具有随机场系数的随机最优控制问题计算已成为研究的新热点，但当前主要成果局限于控制受限的随机最优控制问题，缺少对状态受限随机最优控制问题计算方法的研究。本研究拟采用局部加密的自适应随机Galerkin有限元方法研究具有随机场系数的两类状态受限积分微分方程最优控制的数值逼近和理论分析,发展其高效数值方法。具体如下：1）研究两类状态受限随机积分微分方程最优控制的随机Galerkin有限元积微分全离散方法，研究分析其计算格式的收敛性等以获得最优阶的先验误差估计2）采取基于紧支集径向基函数的无网格方法和经典有限元方法逼近状态受限随机最优控制，推导随机空间和物理空间上的联合后验误差估计3）对以上随机积分微分方程最优控制问题发展出随机空间局部加密的自适应计算方法，进行各种规模的数值模拟实验。以上这些研究创新都属于当今前沿领域，非常具有挑战性，可以相信这些创新将对随机最优控制整体创新起到重大的推动作用。

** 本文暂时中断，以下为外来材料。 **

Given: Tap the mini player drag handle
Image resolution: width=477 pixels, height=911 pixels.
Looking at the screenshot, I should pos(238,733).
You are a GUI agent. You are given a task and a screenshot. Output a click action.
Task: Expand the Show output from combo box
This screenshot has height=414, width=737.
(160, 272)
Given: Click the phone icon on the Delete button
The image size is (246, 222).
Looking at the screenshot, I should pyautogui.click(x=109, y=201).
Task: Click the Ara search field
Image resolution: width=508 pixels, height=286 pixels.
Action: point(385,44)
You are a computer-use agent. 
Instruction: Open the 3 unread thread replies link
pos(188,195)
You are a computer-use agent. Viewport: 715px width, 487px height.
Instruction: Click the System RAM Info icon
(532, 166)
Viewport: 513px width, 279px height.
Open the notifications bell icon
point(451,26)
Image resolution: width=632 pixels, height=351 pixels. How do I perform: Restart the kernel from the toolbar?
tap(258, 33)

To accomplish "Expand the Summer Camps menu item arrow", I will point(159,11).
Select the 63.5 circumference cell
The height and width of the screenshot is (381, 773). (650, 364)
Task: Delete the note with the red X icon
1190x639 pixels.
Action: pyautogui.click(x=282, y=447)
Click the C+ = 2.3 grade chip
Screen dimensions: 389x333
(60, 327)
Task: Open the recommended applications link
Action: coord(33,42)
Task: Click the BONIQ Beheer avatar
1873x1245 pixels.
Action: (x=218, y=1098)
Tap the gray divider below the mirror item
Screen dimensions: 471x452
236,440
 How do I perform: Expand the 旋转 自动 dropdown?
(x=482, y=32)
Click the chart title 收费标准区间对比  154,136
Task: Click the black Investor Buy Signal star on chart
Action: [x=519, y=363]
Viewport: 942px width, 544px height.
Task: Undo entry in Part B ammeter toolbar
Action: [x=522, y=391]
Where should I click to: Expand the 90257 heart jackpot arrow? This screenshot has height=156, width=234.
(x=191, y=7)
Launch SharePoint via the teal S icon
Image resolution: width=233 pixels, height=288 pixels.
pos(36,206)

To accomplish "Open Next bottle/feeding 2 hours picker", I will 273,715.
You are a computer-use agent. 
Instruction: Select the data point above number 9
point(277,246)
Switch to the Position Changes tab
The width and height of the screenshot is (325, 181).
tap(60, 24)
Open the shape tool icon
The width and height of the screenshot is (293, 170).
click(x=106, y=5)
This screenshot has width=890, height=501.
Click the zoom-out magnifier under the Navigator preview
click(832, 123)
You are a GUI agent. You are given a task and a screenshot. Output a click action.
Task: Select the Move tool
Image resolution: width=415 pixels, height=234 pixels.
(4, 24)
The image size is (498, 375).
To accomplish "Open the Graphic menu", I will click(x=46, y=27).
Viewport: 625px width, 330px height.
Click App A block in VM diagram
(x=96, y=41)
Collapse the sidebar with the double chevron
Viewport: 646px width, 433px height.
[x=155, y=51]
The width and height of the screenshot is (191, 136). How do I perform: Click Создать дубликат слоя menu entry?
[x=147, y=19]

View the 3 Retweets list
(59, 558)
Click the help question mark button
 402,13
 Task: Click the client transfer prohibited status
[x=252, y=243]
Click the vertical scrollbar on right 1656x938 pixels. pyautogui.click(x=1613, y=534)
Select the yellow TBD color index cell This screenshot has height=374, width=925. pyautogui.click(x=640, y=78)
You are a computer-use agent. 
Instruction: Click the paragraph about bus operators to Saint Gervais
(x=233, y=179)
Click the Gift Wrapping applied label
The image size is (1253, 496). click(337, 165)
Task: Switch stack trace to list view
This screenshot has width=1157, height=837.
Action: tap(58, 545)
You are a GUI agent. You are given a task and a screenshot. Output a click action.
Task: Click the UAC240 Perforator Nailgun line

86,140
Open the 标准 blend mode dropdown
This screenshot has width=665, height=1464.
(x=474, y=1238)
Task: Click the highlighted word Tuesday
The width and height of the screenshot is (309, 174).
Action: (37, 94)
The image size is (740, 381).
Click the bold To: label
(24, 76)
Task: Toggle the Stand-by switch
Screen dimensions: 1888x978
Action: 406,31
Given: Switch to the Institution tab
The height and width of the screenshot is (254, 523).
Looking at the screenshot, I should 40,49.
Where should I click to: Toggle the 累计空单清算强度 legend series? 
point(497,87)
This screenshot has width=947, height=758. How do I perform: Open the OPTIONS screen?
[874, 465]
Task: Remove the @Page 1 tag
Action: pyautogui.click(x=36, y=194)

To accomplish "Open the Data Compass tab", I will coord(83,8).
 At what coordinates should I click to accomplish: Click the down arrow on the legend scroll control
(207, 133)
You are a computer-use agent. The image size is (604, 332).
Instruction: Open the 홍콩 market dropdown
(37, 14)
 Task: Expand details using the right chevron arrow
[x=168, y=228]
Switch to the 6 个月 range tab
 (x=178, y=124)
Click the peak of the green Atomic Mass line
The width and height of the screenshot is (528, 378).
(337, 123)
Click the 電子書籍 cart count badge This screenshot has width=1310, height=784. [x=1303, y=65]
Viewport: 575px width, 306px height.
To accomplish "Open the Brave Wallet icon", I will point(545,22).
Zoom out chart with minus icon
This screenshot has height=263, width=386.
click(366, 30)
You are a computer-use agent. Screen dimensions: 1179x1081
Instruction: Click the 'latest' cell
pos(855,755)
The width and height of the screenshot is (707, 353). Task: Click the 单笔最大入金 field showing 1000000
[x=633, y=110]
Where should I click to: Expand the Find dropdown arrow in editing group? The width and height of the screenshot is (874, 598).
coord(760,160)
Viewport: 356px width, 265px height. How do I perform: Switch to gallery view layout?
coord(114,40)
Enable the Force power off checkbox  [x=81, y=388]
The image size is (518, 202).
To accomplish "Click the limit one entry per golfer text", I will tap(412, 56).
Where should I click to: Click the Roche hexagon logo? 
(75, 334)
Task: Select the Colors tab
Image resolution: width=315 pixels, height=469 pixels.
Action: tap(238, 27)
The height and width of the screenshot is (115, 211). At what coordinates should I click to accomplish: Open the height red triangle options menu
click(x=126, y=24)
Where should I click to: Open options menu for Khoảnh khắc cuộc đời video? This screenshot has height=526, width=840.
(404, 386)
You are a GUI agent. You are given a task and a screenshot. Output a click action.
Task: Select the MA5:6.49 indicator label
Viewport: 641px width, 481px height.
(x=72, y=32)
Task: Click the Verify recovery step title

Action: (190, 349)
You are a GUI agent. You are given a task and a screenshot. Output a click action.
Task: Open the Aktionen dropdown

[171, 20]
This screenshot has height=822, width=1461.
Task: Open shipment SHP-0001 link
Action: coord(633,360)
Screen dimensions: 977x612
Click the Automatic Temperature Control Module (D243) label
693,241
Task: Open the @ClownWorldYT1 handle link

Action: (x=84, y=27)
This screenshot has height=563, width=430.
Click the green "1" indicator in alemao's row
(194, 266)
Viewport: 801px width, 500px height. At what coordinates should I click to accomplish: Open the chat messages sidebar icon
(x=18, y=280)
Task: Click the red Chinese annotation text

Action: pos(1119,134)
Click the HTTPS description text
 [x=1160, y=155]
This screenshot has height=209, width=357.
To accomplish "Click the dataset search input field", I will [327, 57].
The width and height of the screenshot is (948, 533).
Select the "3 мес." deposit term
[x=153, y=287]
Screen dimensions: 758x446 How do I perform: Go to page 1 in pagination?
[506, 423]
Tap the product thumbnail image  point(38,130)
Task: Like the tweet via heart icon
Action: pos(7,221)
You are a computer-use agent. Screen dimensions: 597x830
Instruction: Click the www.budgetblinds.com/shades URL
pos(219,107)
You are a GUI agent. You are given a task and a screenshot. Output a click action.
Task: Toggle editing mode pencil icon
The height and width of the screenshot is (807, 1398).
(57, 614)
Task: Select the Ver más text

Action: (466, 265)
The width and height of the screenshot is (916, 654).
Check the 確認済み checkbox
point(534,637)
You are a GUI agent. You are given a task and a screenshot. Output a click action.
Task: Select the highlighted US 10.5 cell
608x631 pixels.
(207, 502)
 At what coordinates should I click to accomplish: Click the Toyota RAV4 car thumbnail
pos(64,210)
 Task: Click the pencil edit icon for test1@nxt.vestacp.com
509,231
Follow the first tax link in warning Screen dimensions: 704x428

In recent years, efficient numerical methods for optimal control problems governed by partial differential equations with random field coefficients are becoming a new hot topic. However, the works for computation of random optimal control currently focus on control constrained random optimal control , and there is still a lack of research on computational methods for state constrained random optimal control. In this work, we aim to study state constrained optimal control problems governed by two kinds of integral-differential equations with random field coefficients by using Stochastic Galerkin finite element methods and adaptive local refinement methods. In particular, the following aspects are discussed. 1) We study the state constrained optimal control problems governed by two kinds of random integral-differential equations, and analyze the convergence of the computational schemes to obtain the optimal error estimates 2) We approximate state constrained random optimal control problems by using meshfree method based on compactly supported radial basis functions and classic finite element methods, and derive the a joint posterior error estimate on random space and physical space 3) We develop adaptive local refinement methods on random space for the state constrained optimal control problems governed by two kinds of integral-differential equations, and conduct various numerical experiments. The above research innovations are on today's frontier and are very challenging. We believe these research innovations will play a significant role in promoting the overall progress on computation of optimal control.